It’s just over a year now – Feb. 9, 2019 – that a young woman produced a video that showed her pitching a patio chair from a balcony 45 floors above the Gardiner Expressway in Toronto. Her stunt on Snapchat got thousands of social media hits. Instagram later picked it up and carried her response to the resulting charges of mischief endangering life.
“Chair girl wants charge dropped,” social media outlets said.
Her nickname stuck and she’s been in and out of the news for a year. In court, her lawyer claimed her 19-year-old client had been diagnosed with ADHD, and that “she never intended to get any social media attention.”
Right. So that whole charade of dragging the patio chair across the balcony, positioning herself close enough to the railing, looking to the camera as if to say, “Are you getting this?” and then launching the chair so the camera could follow it descend toward the Gardiner, was not intended for us to see. No. She wasn’t aspiring for her 15 seconds of fame.
A year later (almost to the day), an aspiring rap singer aboard a commercial flight bound for Jamaica informed the crew he was suffering from symptoms of the coronavirus. Only he admitted quickly afterward that his intentions wereto have the incident go viral on social media to give his media profile a boost.
Well, the 28-year-old rapper got his wish, causing the airline crew to turn the jet around and return to Toronto, where police charged him with mischief. He even ticked off his mother.
“We do not encourage these kinds of posts to engage in social media,” she said, “and (he) will have to answer for his behaviour.”
I guess what saddens me most is that this guy’s mother couldn’t administer such a reality check when her son was much younger. He had to stoop to feigning symptoms of a lethal virus that has killed a thousand people in China, all to gain notoriety on an internet that, in turn, hasn’t the decency to enforce rules of common sense on its abusers either.
Indeed, social media encourages even worse behaviour – hate crime, inciting violence, exploiting children and live-streaming crime.
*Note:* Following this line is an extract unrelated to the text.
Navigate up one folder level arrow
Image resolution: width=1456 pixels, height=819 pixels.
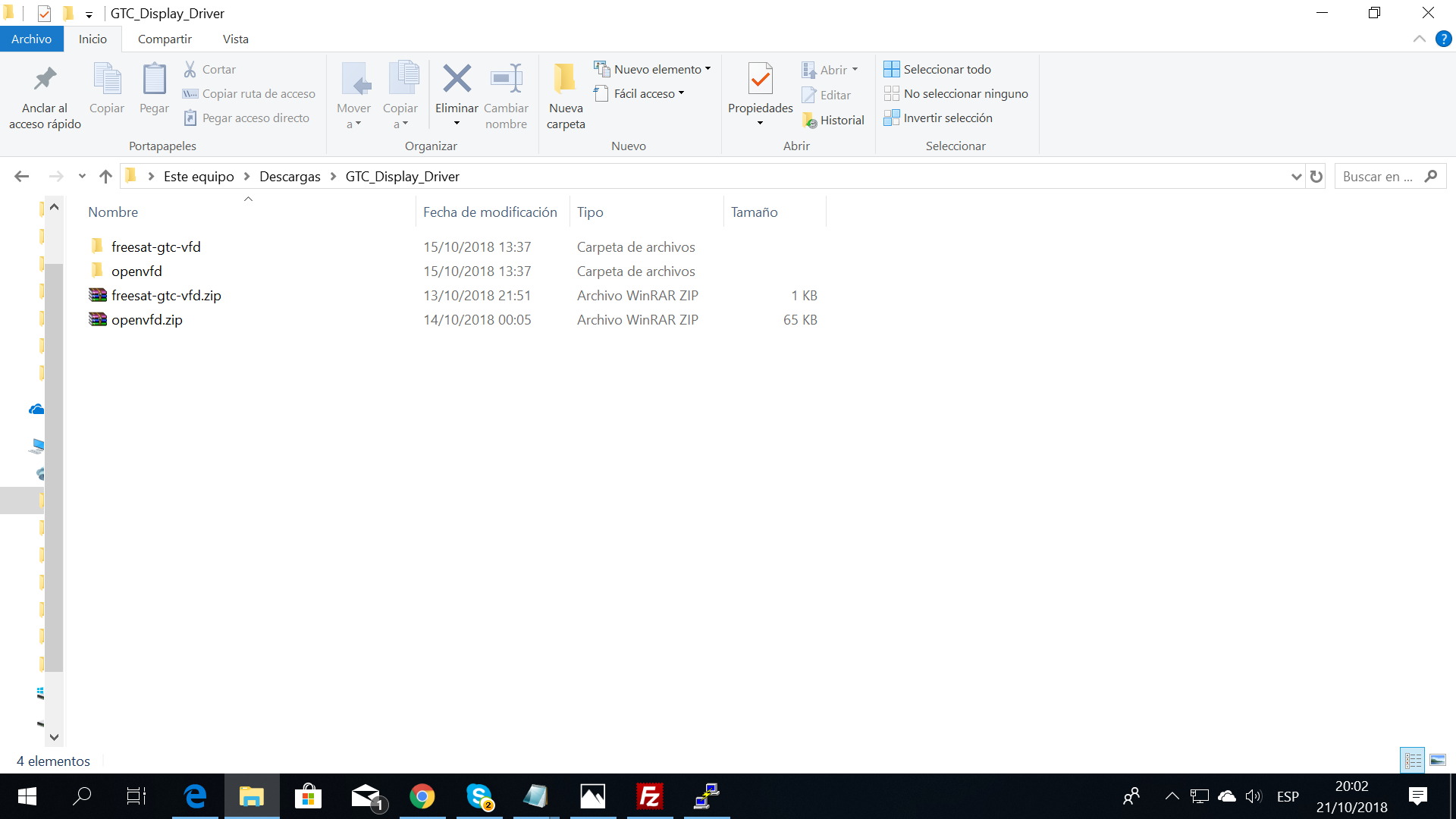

Ray Surette, a professor of criminal justice at the University of Central Florida calls this “performance crime.”
“There is no IQ test for being on social media,” he told a Toronto Star reporter.
And if you think the lack of intelligence testing is limited to chair throwers and mid-air con artists, you might have to look a little higher up the ladder of authority and responsibility. One of our esteemed appointees to Canada’s red chamber has indulged in equally ridiculous behaviour online.
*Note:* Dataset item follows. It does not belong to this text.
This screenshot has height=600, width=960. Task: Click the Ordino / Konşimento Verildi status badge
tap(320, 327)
Last year, an independent Senator refused to remove racist letters about Indigenous people from her website. Nor would she agree to apologize for them. After the Senate ethics committee learned that her website argued that First Nations victims of Canada’s residential school system should be “grateful” for the experience, she went even further, claiming falsely that she had Métis bloodlines.
But if the perpetrators are guilty, so too, I think, are the media they use to deliver their message. When will owners and operators of the most powerful communications platforms in the history of civilization recognize some responsibility? When will they learn to police the applications they endorse and profit from? How do they not understand the concept of editing for taste, balance and behaviour within the law?
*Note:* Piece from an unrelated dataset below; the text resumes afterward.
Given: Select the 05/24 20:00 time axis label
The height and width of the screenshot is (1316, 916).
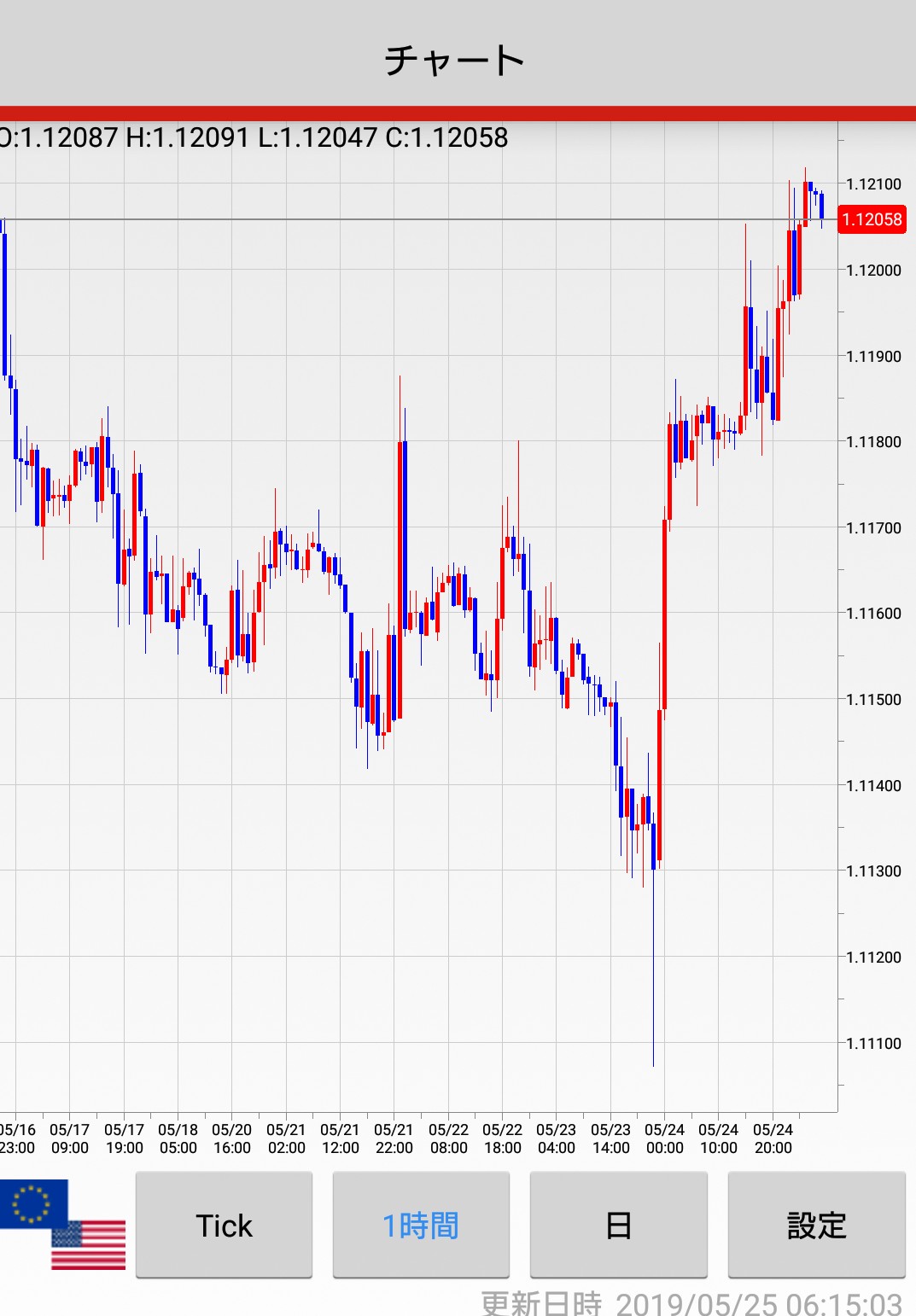Looking at the screenshot, I should 773,1138.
In contrast to all this performance crime online, to be balanced myself, I offer one positive use of social media. In recent days, you may have seen the post that a Scarborough man placed on Facebook. Ron Arsenault had seen a posting about a Second World War veteran in the U.S.
Jim South had asked friends and acquaintances to send him notes on the eve of his 100th birthday back in October last year. Well, Ron knew that his father, also a Canadian Second World War veteran, was fast approaching his 100th birthday (on March 6), so why not invite people to wish his dad, Fred Arsenault, well.
“(Fred) always had a thing for mail,” Ron Arsenault told the Toronto Star. And being pretty much a shut-in, “he’d really get a kick out of it.”
I’m proud to say that the birthday card I sent Fred has joined thousands in his mailbox at Sunnybrook Veterans’ Centre in Toronto. Proof that social media can be put to good use.
As for eliminating or at least curbing the performance criminals, it appears we’ll have to wait for the courts to deal with “chair girl” and “virus faker” and the Senate ethics committee to deal with one of its own. Clearly the social media platform operators can’t face such responsibility.
And the rest of us are left to judge them all by not rebroadcasting their names across the world wide web.